I've shared what I call 'cute kid stories' with you over the years; I think they're cute, anyway. You people might think they're moronic and I'm wasting my computer's battery relaying it - but whatever. Here's another.
Ethan and Aaron are the kings of filling in words to songs when they don't know the correct lyrics. I confess that I do that, too; most singers have horrible diction, so unless you Google the words or listen a bazillion times, who can tell? With everything being electronic nowadays, you can't flip open the tape case, take out the insert and look at the words. (Yes. I just said TAPE CASE. I also had an 8 track or two. I am old. I'm starting to be okay with that.) Anyway, Ethan has "put another dot in the juicebox, baby," and then in turn corrected ME on Journey lyrics, but it's Aaron who is the focus of the malapropism, today.
He came in and struck a pose, first of all.
Lord, have mercy.
Then he rapped (I cannot believe I just typed that), "I wake up in the morning feeling like today."
I frown. That sounds like a song by the singer Kee-dollar sign-HA. I wouldn't normally know this, not being familiar with popular music past 1995, or if I'm completely honest, maybe something like 1988, but thanks to Glee (a show I watch when the kiddos are in school), the great music equalizer, I'm in the know.
I say to my child, "How do you feel 'like today?' That doesn't make any sense."
He replies, "I don't know. I didn't make up the words." (Smart aleck.)
I feel a little proud when I tell him the correct lyric. "I wake up in the morning feeling like P. Diddy."
Aaron makes a quizzical face. He mutters, "And that makes sense? What does that mean?"
Ethan has been smirking during this time, listening to the two very white people on the other side of the kitchen island. He asks, "Who is P. Diddy, Mom?" He asks this like it's a quiz. Like he's all of a sudden the world-wise fifth grader, about to show up his mother in matters of pop culture.

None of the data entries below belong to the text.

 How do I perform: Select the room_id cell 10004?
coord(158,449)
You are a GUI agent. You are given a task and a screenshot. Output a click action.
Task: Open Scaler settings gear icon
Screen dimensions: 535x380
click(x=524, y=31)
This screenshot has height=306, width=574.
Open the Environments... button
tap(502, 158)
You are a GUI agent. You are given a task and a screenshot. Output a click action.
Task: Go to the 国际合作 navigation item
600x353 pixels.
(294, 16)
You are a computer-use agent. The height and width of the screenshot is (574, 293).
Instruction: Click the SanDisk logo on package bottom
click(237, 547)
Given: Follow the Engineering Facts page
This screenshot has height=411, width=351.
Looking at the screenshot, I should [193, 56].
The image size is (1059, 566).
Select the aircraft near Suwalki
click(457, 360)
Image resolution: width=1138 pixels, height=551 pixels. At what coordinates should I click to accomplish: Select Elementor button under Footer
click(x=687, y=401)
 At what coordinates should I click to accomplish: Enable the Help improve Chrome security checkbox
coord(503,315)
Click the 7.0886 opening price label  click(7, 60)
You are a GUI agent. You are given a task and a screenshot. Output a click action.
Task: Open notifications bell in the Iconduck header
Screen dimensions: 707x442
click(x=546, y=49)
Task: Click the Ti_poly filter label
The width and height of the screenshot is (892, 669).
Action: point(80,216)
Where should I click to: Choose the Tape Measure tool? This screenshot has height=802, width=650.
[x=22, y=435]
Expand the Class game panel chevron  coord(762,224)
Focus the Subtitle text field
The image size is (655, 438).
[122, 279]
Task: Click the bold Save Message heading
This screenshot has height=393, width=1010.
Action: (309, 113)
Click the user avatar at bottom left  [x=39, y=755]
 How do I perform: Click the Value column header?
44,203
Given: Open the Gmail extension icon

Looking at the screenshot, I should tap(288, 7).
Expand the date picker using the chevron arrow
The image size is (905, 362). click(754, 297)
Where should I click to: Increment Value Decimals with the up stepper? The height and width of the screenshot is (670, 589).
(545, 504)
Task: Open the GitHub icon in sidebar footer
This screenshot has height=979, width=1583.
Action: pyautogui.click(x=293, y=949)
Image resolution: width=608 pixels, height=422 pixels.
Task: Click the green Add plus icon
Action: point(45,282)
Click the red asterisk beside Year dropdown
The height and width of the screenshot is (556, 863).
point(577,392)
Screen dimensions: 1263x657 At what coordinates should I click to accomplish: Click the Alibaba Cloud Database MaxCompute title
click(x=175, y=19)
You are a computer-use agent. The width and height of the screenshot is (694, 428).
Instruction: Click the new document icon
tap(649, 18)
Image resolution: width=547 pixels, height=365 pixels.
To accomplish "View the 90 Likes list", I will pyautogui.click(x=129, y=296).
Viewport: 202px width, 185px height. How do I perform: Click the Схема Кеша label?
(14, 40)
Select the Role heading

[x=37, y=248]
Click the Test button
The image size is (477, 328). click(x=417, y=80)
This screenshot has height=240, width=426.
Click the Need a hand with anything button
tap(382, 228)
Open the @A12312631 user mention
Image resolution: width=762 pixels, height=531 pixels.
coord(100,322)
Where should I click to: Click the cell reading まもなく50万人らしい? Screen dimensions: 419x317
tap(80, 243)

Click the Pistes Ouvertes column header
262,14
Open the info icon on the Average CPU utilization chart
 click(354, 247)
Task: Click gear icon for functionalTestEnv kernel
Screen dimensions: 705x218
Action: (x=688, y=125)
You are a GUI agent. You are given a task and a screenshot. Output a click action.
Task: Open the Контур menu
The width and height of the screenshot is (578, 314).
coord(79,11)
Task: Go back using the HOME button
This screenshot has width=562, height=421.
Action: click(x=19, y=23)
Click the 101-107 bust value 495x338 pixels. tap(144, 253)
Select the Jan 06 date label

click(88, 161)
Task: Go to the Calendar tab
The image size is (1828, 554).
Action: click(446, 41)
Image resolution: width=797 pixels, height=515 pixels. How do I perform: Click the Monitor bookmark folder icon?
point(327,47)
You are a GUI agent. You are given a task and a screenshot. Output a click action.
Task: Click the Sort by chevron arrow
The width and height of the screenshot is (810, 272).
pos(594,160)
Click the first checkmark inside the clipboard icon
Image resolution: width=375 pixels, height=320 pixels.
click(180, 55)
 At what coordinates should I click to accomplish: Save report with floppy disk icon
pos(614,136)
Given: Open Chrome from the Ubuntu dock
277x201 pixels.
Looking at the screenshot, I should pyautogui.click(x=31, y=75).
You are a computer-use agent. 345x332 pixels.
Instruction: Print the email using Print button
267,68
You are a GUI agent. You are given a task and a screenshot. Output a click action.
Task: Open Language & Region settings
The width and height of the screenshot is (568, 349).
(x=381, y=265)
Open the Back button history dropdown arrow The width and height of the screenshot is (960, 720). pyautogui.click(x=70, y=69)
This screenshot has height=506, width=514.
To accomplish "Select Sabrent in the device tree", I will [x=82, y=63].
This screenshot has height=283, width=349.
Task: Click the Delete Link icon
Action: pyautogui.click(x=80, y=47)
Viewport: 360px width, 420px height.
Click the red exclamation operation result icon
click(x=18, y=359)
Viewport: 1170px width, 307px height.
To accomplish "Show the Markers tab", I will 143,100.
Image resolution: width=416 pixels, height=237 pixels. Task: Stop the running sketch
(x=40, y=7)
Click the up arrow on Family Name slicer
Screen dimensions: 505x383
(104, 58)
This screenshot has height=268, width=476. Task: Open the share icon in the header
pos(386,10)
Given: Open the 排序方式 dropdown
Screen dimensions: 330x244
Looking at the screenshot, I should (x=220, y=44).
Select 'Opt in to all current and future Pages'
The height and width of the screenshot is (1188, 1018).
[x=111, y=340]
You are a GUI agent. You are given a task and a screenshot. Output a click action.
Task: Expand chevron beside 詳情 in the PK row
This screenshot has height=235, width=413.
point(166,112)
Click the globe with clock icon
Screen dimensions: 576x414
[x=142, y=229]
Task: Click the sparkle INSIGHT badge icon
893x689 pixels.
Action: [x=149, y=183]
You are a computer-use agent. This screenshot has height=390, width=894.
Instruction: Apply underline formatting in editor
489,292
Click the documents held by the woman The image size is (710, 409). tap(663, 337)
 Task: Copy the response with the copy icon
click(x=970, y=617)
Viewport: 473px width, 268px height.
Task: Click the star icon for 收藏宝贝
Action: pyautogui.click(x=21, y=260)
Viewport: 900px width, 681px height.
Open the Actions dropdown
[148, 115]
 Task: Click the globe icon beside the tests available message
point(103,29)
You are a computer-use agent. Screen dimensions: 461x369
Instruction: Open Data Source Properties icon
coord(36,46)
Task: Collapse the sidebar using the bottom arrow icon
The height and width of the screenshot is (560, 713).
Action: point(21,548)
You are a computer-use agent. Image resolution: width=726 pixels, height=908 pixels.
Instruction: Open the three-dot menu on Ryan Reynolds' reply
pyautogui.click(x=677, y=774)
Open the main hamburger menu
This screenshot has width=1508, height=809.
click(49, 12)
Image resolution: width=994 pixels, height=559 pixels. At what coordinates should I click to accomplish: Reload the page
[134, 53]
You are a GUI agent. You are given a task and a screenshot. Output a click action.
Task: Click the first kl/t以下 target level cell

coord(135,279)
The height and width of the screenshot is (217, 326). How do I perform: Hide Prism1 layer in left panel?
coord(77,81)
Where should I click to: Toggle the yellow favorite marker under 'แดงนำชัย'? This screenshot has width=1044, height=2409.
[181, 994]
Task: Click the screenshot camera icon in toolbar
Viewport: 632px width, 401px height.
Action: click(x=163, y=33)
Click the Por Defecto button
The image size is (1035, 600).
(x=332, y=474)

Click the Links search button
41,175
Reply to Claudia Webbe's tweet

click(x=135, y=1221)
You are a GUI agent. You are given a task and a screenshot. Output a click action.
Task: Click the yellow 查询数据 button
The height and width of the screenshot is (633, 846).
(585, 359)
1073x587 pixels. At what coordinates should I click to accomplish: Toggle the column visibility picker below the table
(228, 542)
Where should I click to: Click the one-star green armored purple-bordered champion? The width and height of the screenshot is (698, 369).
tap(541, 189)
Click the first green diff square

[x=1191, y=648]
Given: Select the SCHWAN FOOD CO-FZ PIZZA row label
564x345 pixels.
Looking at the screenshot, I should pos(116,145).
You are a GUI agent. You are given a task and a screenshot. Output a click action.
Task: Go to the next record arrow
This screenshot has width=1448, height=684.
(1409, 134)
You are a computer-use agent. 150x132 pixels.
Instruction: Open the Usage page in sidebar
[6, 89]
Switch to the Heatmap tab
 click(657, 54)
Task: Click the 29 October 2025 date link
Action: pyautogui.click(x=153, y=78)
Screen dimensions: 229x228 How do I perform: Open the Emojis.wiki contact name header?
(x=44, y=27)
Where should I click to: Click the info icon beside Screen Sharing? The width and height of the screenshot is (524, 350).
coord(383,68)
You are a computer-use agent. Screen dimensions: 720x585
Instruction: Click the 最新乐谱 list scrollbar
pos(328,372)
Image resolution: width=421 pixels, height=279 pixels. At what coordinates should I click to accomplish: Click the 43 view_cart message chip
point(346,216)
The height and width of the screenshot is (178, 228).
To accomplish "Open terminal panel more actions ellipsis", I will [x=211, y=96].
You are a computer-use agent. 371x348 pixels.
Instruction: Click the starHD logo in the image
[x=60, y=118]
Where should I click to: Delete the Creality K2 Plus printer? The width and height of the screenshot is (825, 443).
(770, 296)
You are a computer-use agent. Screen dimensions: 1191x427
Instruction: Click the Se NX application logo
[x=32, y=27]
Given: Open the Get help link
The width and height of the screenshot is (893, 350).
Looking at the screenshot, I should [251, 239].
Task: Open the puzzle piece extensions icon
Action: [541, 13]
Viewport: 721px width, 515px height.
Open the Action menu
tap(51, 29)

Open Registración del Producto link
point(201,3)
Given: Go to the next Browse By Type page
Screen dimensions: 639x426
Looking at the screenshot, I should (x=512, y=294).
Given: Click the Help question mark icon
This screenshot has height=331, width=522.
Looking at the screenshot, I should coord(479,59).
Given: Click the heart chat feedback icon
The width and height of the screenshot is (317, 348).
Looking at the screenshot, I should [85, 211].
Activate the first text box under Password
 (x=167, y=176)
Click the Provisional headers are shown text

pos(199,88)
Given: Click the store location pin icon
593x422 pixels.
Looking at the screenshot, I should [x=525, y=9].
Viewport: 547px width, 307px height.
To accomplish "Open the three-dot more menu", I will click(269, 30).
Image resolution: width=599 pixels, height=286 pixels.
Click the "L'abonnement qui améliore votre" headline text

I, being me, cannot let this happen. I used to OWN all games of Trivial Pursuit. I all but got a degree in it, for heaven's sake. So I scramble, thinking, "Who the heck IS P. Diddy? He's a black guy, right? Is he a rapper? A fashion designer? Didn't his name used to be something else? I'm SURE that his name used to be something else and he changed it. Like Prince when he went to the symbol thingy that no one knew what to do with. I'm glad he's Prince again. That's just easier for everyone. But P. Diddy... is he that guy on the Pepsi Max commercials? No, no, that's Snoopy something... Damn it!"
But that was all in my head. I say confidently, "He's another singer." ('Singer' might be used loosely, here.)
Ethan squints. He knows something is up, but since that's technically the right answer, he lets it go.
Aaron shakes his head and dismisses all of it. "I like my words better," he says.
In hindsight, his caused a lot less grief for me. I say to my youngest, "Rock on, Aaron."
He replies, as they have since they were old enough to speak the words, "Rock on, Mom," and he leaves for school.
Once they're gone, I Google the right answer. And wonder where they heard a Ke$ha song.